Cinematograph Films (Animals) Act 1937
- Parliament of the United Kingdom
- Long title: An Act to prohibit the exhibition or distribution of cinematograph films in connection with the production of which suffering may have been caused to animals; and for purposes connected therewith.
- Citation: 1 Edw. 8. & 1 Geo. 6. c. 59

Dates
- Royal assent: 30 July 1937

Other legislation
- Relates to: Protection of Animals Act 1911; Protection of Animals (Scotland) Act 1912;

Status: Current legislation

Text of statute as originally enacted

Text of the Cinematograph Films (Animals) Act 1937 as in force today (including any amendments) within the United Kingdom, from legislation.gov.uk.

= Cinematograph Films (Animals) Act 1937 =

UK law prohibiting depiction of animal cruelty on film

The Cinematograph Films (Animals) Act 1937 is an Act of the Parliament of the United Kingdom (1 Edw. 8. & 1 Geo. 6. c. 59). It defines a criminal offence of distributing or exhibiting a film that was "organised or directed in such a way as to involve the cruel infliction of pain or terror on any animal or the cruel goading of any animal to fury" - in other words, one in which actual cruelty to animals (as distinct from simulated, e.g. through the use of special effects or CGI) was photographed and/or occurred during the production.
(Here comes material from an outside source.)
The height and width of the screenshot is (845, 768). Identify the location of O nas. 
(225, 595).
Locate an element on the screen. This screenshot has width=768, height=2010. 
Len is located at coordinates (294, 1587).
Offences under the Act are punishable by a fine and/or up to three months' imprisonment. Section 2 of the Act creates a valid defence that the defendant "had reasonable cause to believe" that scenes of animal cruelty in a film were simulated, not actual. The definition of an animal under the Act is that of the Protection of Animals Act 1911.

==History==
It is unclear why the Act was passed when it was, or if any single event prompted it to be put before Parliament. Concern had been expressed in the press during the early to mid-1930s at scenes in mainstream feature films that were suspected of showing actual animal cruelty, one prominent example being Island of Lost Souls (1932). According to the British Board of Film Classification's website, the Act was a response to "widespread public concern about the mistreatment of animals on film sets, especially in Westerns."

==Contemporary usage==
The Act has never been repealed, and remains in force. The British Board of Film Classification (BBFC), in keeping with their policy of not sanctioning the release of any film if it believes that the release itself could constitute a criminal act, will occasionally refuse a certificate or require cuts to scenes it suspects involve actual animal cruelty. A notable case was the UK release of Amores perros in 2001, in which the BBFC accepted the producers' claim that controversial dog fighting scenes were simulated, not actual, and passed the film uncut.

The phrase 'cruel infliction' is understood to mean cruelty to animals that was specifically and gratuitously inflicted with the sole purpose of creating an entertainment film. Therefore, for example, the screening of a documentary about bullfighting or an educational film about vivisection in medical research would be unlikely to result in prosecution under the Act, because any footage of actual animal cruelty would be of an event that would have taken place regardless of whether or not it had been filmed, and the purpose of screening that footage is not entertainment. However, a film such as Electrocuting an Elephant would probably fall foul of the Act (had it been in force at the time), as the electrocution took place primarily as a public spectacle, and it was filmed purely for popular entertainment purposes.